• INFORMATION PROVIDED:
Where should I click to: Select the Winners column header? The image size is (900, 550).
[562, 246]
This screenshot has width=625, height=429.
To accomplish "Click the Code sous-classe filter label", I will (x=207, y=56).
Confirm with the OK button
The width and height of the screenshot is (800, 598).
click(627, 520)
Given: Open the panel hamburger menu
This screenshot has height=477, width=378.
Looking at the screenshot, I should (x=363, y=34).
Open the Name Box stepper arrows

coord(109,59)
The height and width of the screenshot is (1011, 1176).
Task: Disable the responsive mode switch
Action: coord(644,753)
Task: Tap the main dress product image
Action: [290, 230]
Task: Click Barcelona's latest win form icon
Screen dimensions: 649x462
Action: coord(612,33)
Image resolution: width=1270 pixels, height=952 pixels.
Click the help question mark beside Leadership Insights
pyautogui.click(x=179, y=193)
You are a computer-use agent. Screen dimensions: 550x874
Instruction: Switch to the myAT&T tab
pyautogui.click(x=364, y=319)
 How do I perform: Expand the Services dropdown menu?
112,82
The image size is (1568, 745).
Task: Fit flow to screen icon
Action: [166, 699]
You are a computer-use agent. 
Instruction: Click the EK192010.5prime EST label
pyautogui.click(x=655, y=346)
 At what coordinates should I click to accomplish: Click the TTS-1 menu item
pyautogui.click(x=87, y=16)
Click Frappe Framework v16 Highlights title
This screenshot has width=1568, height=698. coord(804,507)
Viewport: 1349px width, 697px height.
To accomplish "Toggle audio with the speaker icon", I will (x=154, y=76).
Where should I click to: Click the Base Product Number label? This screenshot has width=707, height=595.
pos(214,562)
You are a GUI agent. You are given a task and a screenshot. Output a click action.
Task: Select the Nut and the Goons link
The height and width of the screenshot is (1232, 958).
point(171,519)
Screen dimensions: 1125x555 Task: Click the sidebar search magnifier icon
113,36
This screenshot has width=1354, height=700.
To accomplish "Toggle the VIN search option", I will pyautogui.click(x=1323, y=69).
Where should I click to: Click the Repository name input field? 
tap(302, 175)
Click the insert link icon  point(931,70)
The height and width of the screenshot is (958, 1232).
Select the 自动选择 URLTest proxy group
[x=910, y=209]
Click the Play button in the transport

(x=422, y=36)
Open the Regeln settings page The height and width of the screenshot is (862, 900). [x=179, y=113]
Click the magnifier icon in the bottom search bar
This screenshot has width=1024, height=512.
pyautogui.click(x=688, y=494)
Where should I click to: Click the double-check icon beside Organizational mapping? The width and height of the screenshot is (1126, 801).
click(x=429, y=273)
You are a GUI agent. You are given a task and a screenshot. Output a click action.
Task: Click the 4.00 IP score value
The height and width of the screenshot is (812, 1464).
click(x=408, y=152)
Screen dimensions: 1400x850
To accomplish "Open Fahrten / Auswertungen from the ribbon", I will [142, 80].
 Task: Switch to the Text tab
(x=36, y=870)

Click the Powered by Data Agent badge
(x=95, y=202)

• WHAT THE TASK ASKS: Revise all the records above, changing each "Where should I click to" to "Where do I click to" and leaving everything else unchanged.

• RESPONSE TO THE TASK:
Where do I click to: Select the Winners column header? The image size is (900, 550).
[562, 246]
This screenshot has width=625, height=429.
To accomplish "Click the Code sous-classe filter label", I will (x=207, y=56).
Confirm with the OK button
The width and height of the screenshot is (800, 598).
click(627, 520)
Given: Open the panel hamburger menu
This screenshot has height=477, width=378.
Looking at the screenshot, I should (x=363, y=34).
Open the Name Box stepper arrows

coord(109,59)
The height and width of the screenshot is (1011, 1176).
Task: Disable the responsive mode switch
Action: coord(644,753)
Task: Tap the main dress product image
Action: [290, 230]
Task: Click Barcelona's latest win form icon
Screen dimensions: 649x462
Action: coord(612,33)
Image resolution: width=1270 pixels, height=952 pixels.
Click the help question mark beside Leadership Insights
pyautogui.click(x=179, y=193)
You are a computer-use agent. Screen dimensions: 550x874
Instruction: Switch to the myAT&T tab
pyautogui.click(x=364, y=319)
 How do I perform: Expand the Services dropdown menu?
112,82
The image size is (1568, 745).
Task: Fit flow to screen icon
Action: [166, 699]
You are a computer-use agent. 
Instruction: Click the EK192010.5prime EST label
pyautogui.click(x=655, y=346)
 At what coordinates should I click to accomplish: Click the TTS-1 menu item
pyautogui.click(x=87, y=16)
Click Frappe Framework v16 Highlights title
This screenshot has width=1568, height=698. coord(804,507)
Viewport: 1349px width, 697px height.
To accomplish "Toggle audio with the speaker icon", I will (x=154, y=76).
Where do I click to: Click the Base Product Number label? This screenshot has width=707, height=595.
pos(214,562)
You are a GUI agent. You are given a task and a screenshot. Output a click action.
Task: Select the Nut and the Goons link
The height and width of the screenshot is (1232, 958).
point(171,519)
Screen dimensions: 1125x555 Task: Click the sidebar search magnifier icon
113,36
This screenshot has width=1354, height=700.
To accomplish "Toggle the VIN search option", I will pyautogui.click(x=1323, y=69).
Where do I click to: Click the Repository name input field? 
tap(302, 175)
Click the insert link icon  point(931,70)
The height and width of the screenshot is (958, 1232).
Select the 自动选择 URLTest proxy group
[x=910, y=209]
Click the Play button in the transport

(x=422, y=36)
Open the Regeln settings page The height and width of the screenshot is (862, 900). [x=179, y=113]
Click the magnifier icon in the bottom search bar
This screenshot has width=1024, height=512.
pyautogui.click(x=688, y=494)
Where do I click to: Click the double-check icon beside Organizational mapping? The width and height of the screenshot is (1126, 801).
click(x=429, y=273)
You are a GUI agent. You are given a task and a screenshot. Output a click action.
Task: Click the 4.00 IP score value
The height and width of the screenshot is (812, 1464).
click(x=408, y=152)
Screen dimensions: 1400x850
To accomplish "Open Fahrten / Auswertungen from the ribbon", I will [142, 80].
 Task: Switch to the Text tab
(x=36, y=870)

Click the Powered by Data Agent badge
(x=95, y=202)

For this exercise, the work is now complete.